O exército israelense confirmou o ataque, alegando que Anas Al-Sharif liderava uma célula do Hamas, baseando-se em documentos supostamente encontrados em Gaza. A Al Jazeera e diversas organizações de defesa da imprensa contestaram veementemente essa justificativa, apontando que não há provas confiáveis.
Reações e consequências
A Al Jazeera denunciou o ataque como “um ataque premeditado e brutal à liberdade de imprensa”, enquanto o Comitê para a Proteção dos Jornalistas (CPJ) e agências internacionais qualificaram o episódio como potencial crime de guerra.
O incidente intensificou a condenação global, com líderes como o primeiro-ministro do Reino Unido e o presidente da França classificando o ataque como uma escalada inaceitável na guerra em Gaza.
O número de profissionais da mídia mortos em Gaza nos últimos 22 meses já ultrapassa os 180, segundo o relatório da CPJ.
Por que isso importa
Este ataque destaca a crescente vulnerabilidade dos jornalistas em zonas de conflito, especialmente em regiões onde o acesso de correspondentes estrangeiros é severamente restringido.

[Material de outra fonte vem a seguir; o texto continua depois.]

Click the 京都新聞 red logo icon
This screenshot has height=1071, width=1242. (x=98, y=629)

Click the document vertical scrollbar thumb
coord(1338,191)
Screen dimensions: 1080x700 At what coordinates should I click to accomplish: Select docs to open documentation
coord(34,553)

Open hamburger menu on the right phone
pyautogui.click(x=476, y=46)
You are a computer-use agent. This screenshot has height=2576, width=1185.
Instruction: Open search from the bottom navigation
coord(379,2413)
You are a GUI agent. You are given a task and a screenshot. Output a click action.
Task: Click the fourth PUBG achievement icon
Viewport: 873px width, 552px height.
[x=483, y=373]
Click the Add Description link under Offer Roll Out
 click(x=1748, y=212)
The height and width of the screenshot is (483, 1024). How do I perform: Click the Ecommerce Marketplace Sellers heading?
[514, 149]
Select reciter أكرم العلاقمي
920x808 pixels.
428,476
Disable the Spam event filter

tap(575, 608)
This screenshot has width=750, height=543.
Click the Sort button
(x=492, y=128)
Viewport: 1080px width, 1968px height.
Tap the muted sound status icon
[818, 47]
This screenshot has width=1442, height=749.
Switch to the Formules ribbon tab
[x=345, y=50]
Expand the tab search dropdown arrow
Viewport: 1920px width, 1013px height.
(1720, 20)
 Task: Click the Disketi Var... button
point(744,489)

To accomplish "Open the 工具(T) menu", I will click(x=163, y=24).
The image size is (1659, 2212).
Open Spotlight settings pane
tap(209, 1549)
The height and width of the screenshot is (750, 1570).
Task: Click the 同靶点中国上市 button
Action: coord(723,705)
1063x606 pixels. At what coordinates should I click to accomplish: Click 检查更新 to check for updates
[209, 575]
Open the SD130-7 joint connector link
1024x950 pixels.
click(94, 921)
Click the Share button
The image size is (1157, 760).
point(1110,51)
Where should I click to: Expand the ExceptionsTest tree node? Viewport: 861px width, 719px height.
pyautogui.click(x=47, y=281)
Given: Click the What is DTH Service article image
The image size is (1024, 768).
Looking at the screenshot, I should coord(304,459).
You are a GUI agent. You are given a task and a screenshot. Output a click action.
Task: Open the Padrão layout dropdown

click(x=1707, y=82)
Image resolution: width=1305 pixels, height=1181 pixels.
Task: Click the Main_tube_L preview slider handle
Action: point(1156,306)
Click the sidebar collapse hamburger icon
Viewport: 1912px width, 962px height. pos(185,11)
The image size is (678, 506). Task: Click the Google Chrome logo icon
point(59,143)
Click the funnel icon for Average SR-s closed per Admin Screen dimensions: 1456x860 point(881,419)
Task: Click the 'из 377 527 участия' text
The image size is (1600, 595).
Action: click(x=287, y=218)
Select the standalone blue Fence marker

Também evidencia o aumento de uso de acusações sem comprovação (como vínculos com grupos militantes) para justificar ataques contra profissionais da imprensa — uma preocupação central para a comunidade internacional.
A morte desses jornalistas agrava a crise humanitária e informativa em Gaza, reforçando a urgência de condições seguras para realização do jornalismo independente.